Il nostro pane quotidiano

Nel quadro di un progetto europeo transfrontaliero diverse località alpine italiane, francesi, svizzeri e slovene hanno celebrato giorni fa il “pan ner”, il pane nero che accomuna la “Civilisation alpestre” come la chiamava l’Abbé Joseph Bréan.
Per noi cinquanta forni dei villaggi di molti comuni della Valle d’Aosta si sono accesi per questa festa con un grande successo di pubblico nel solco di un’antica tradizione della vita comunitaria dei villaggi.
Faccio entrare in campo il grande studioso del francoprovenzale, Saverio Favre, con quanto scritto sul sito regionale dedicato al Patois.
Così dice: ”Autrefois, le pain était si important pour nos communautés qu'il représentait la vie et méritait le respect, voire même la vénération, de la part de tous. De nombreux usages relatifs au pain ont disparu, d'autres ont survécu jusqu'à nos jours, bien que pas partout et parfois avec des variantes ou des modifications. Dans de nombreuses paroisses, pendant la messe de funérailles, au cours de l'offertoire, un parent du défunt portant un cierge donnait un pain au célébrant qui le déposait sur l'autel. Ce pain servait à nourrir les chiens de garde du cimetière, qui devaient empêcher aux animaux sauvages et aux bêtes féroces d'y entrer pour creuser les tombes”.
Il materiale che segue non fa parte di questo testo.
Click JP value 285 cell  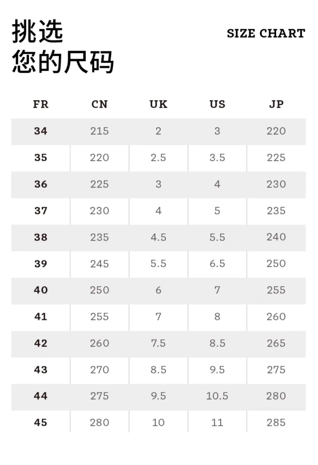[276, 423]
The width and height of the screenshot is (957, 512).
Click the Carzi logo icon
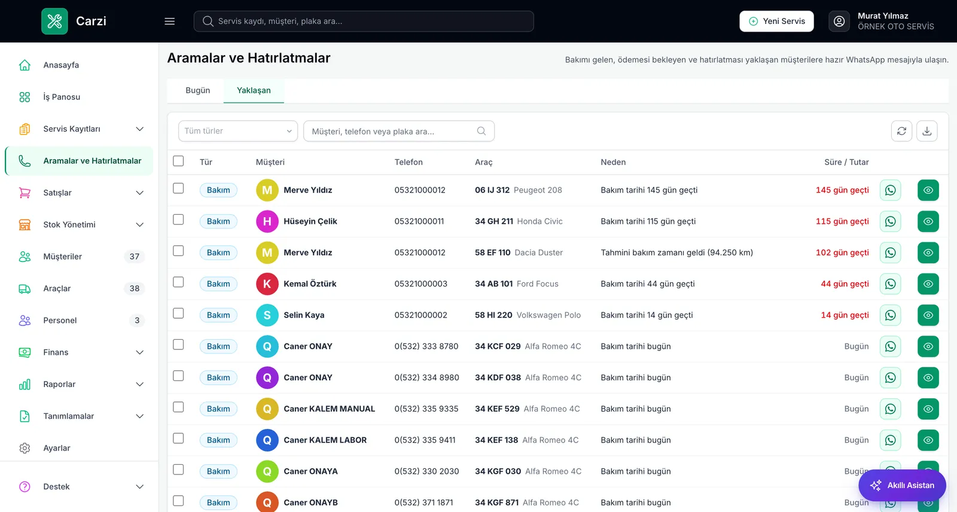(x=54, y=21)
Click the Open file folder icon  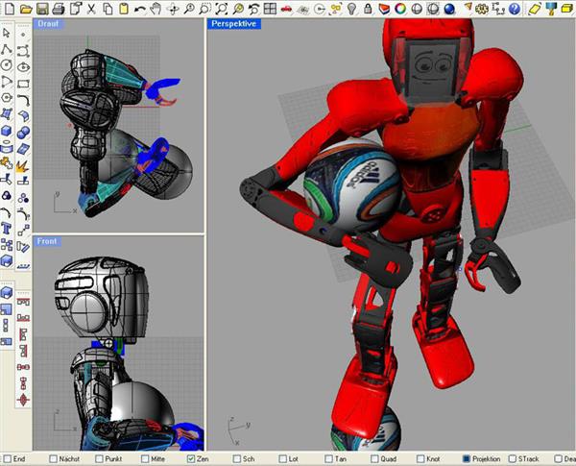24,9
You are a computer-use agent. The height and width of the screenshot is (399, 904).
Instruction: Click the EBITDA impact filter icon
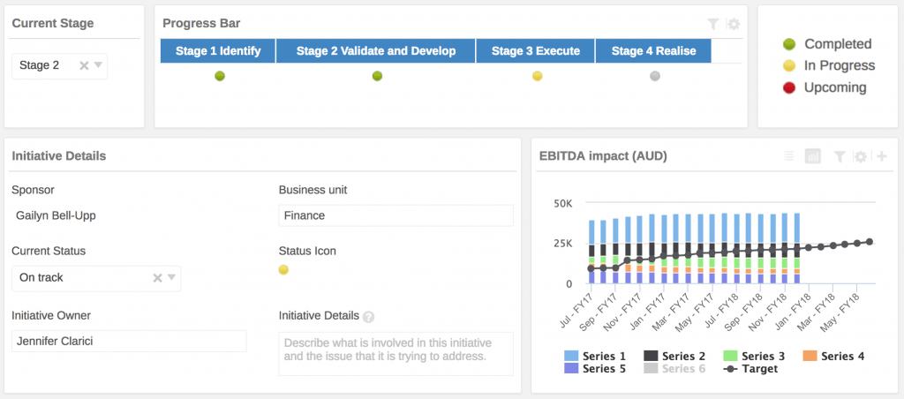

E più avanti: ”À table, le pain ­ qui était toujours du pain noir, du pain de seigle ­ devait être traité avec un respect particulier : avant de le couper, il fallait faire sur lui le signe de la croix avec un couteau, un geste accompagné parfois de la formule Mon Djeu, manteun-nó todzor de si bon pan, « Mon Dieu, donne-nous toujours de ce bon pain » ; ce même signe de la croix était fait avant de manger le pain béni, au moment de rompre le caillé, sur un champ qui venait d'être labouré, avec le manche du râteau (ou éventuellement avec deux bouts de bois), et en disant, dans ce dernier cas, un De profundis ... pour les âmes de ceux qui avaient labouré ce même terrain autrefois. Le pain ne devait jamais être posé à l'envers sur la table, c'était un manque de respect: selon certains témoignages, si l'on posait le pain à l'envers c'était parce qu'on ne l'avait pas gagné honnêtement. Il ne fallait jamais jeter le pain. Pour souligner la vénération de nos aïeux pour le pain, une personne d'Ayas disait habituellement : Pètoùech alé pa a messa, ma chinqué pa vià lo pan!, « Plutôt n'allez pas à la messe, mais ne jetez pas le pain ! », estimant ainsi que jeter le pain était un péché plus grave que ne pas aller à la messe du dimanche (à l'époque presque tous étaient pratiquants)”.
Ho già parlato dell’ultimo libro di
Vito Teti, che scrive: ”Che il pane, per contiguità metonimiche, è il cibo che nutre e dà il senso, che il pane invera la fatica di chi l’ha prodotto. Di questa pedagogia del valore “filosofico” e culturale del pane resta memoria nelle tante iniziative promosse per la produzione biologica e per un consumo sostenibile, che rimane ancorato al rapporto con la terra, la fatica, la frugalitas”. D’altra parte, nel recitare il Padre Nostro, chiediamo sempre il “Dacci oggi il nostro pane quotidiano”.
Fa sempre impressione, quando si è in altri Paesi e in Italia in altre Regioni, scoprire quanti pani esistano con diverse forme e gusti a dimostrazione della straordinaria inventiva umana e questo vale per le diverse modalità di impastii e di cottura. Una specie di sinfonia di cereali.